The farmer does not know how
It’s been a strange few months for me internally. I am still processing what God is working at lately, but I think it’s a call to deeper joy in Him regardless of immediate circumstances and whether my expectations are met or not.
Both for my personal growth and for the growth of people I’ve been ministering too, a piece of scripture comes to mind: “Night and day, whether he sleeps or gets up, the seed sprouts and grows he does not know how.” (Mark 4:27) Some seeds I’ve sown have been lying dormant, while there is unexpected growth elsewhere.
I’ve been going through phases of disappointment and frustration - the neighbourhood leaders that I’ve been discipling have all seem to fallen off the map, either to other commitments or self-isolation. We’ve lost momentum for the seniors’ tea, and there are some seniors I haven’t been able to connect with for a while. I had a breakdown where I was unreasonably angry at God for calling me into the hard work of sowing seeds into people only for the little growth I’ve witness previously seem to wither and die. I was so ready to be on coasting mode until I leave to go overseas.

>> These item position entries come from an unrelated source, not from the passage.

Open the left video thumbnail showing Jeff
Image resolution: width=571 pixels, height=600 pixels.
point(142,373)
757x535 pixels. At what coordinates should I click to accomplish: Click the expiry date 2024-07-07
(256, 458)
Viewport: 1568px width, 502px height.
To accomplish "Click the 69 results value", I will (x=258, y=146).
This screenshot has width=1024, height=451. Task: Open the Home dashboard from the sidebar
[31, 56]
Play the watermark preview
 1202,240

But thank goodness that God is gracious and merciful and points me again to where He is making seeds sprout, even in my little self-centred rut, and invites me again to be part of His work - but in ways that I had not expected. There has been really amazing growth at kids church and youth group, where several un-churched neighbourhood kids like Annika* and Vanessa* have accepted invitations to come after months of building relationship with them. The trust grown between me and a “gatekeeper” family in the neighbourhood has made way for extended trust from many other parents, who in turn have let me bring their kids to church or youth group too!

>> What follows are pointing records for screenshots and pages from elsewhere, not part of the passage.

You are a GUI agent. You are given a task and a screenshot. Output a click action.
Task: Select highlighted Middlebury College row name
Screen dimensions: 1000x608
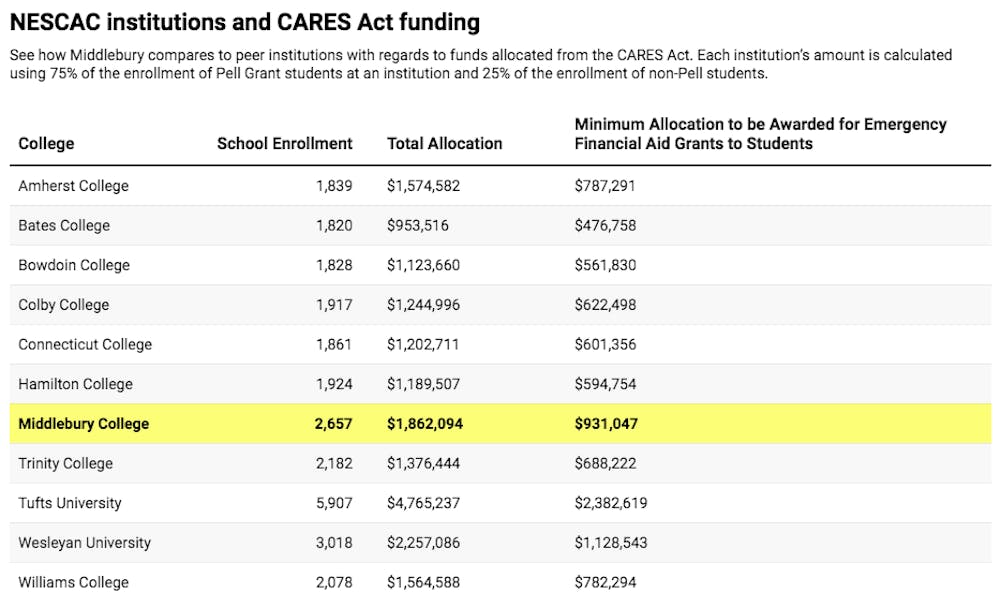[x=84, y=424]
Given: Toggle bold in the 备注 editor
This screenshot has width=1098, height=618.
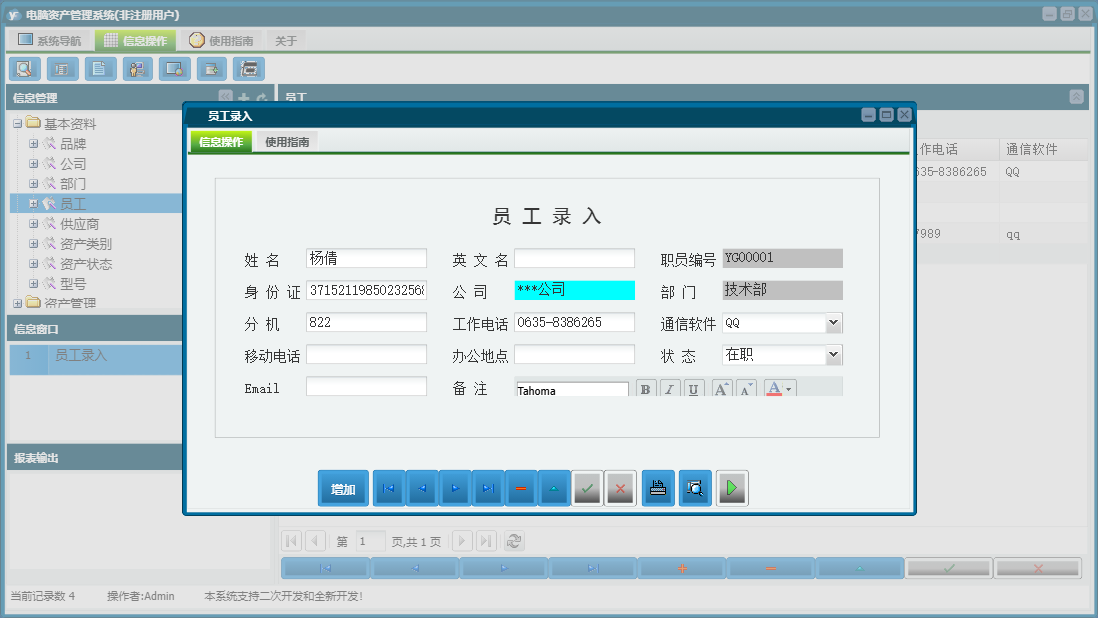Looking at the screenshot, I should click(645, 390).
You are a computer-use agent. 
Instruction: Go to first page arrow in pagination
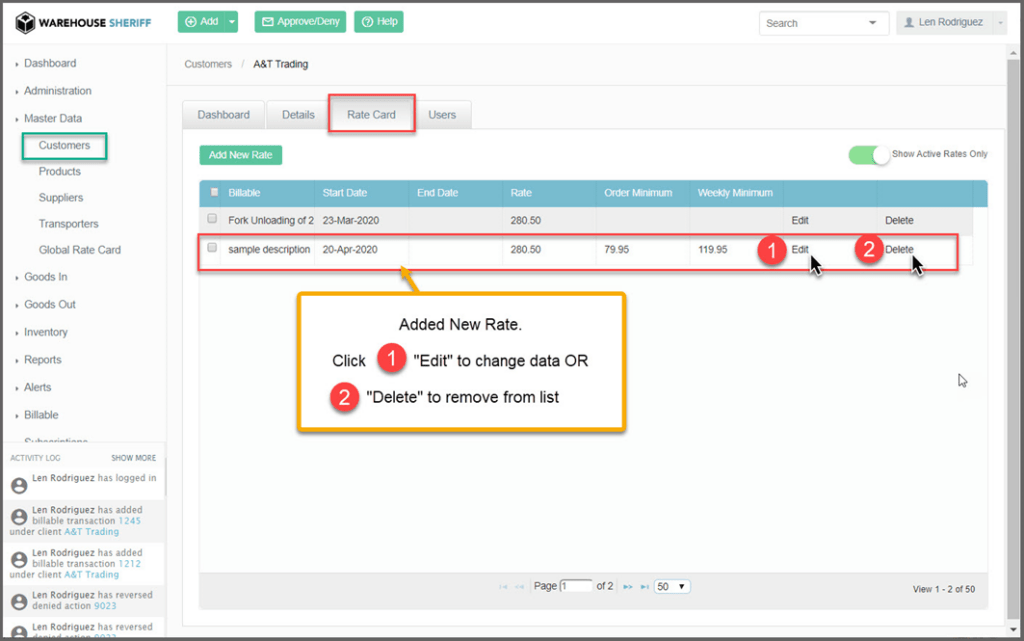tap(503, 587)
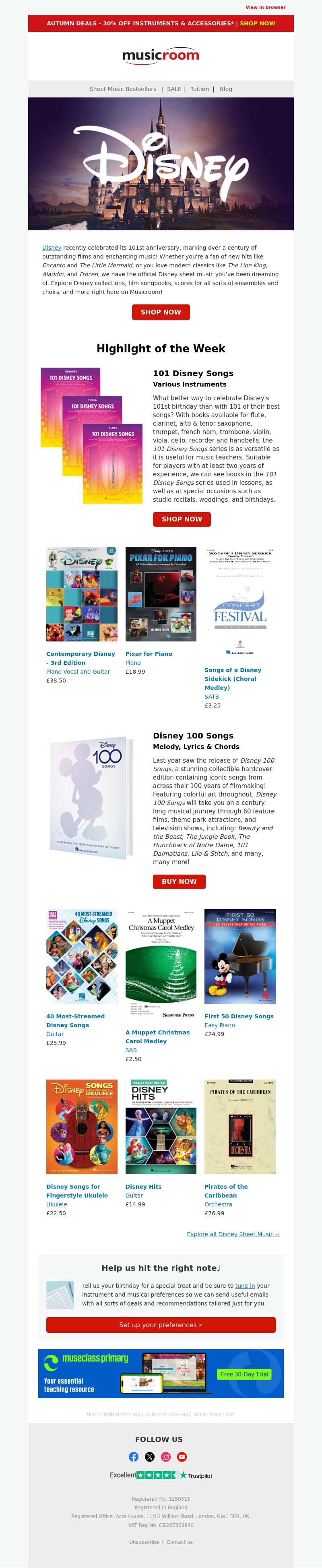Click SHOP NOW under 101 Disney Songs
The height and width of the screenshot is (1568, 322).
182,519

Recently my colleague Jamie (who also pastors the church we partner with) overheard Annika say this to his daughter, Annie*, at the school’s breakfast program: “Hey Annie, don’t you wish we were in kids church right now??” Â
I’m pretty sure that is God’s way of showing me that the hours of babysitting and playing with kids have all been times where He has been growing the seed through my best attempts to love, even when my preference is not to spend a Friday night with a seven and twelve year old. Perhaps, the harvest will be ready soon, and maybe I’ll be able to follow Jesus again into sowing more seeds, trusting that God is in it for the long-term and that there is joy to be found regardless of what’s happening around me.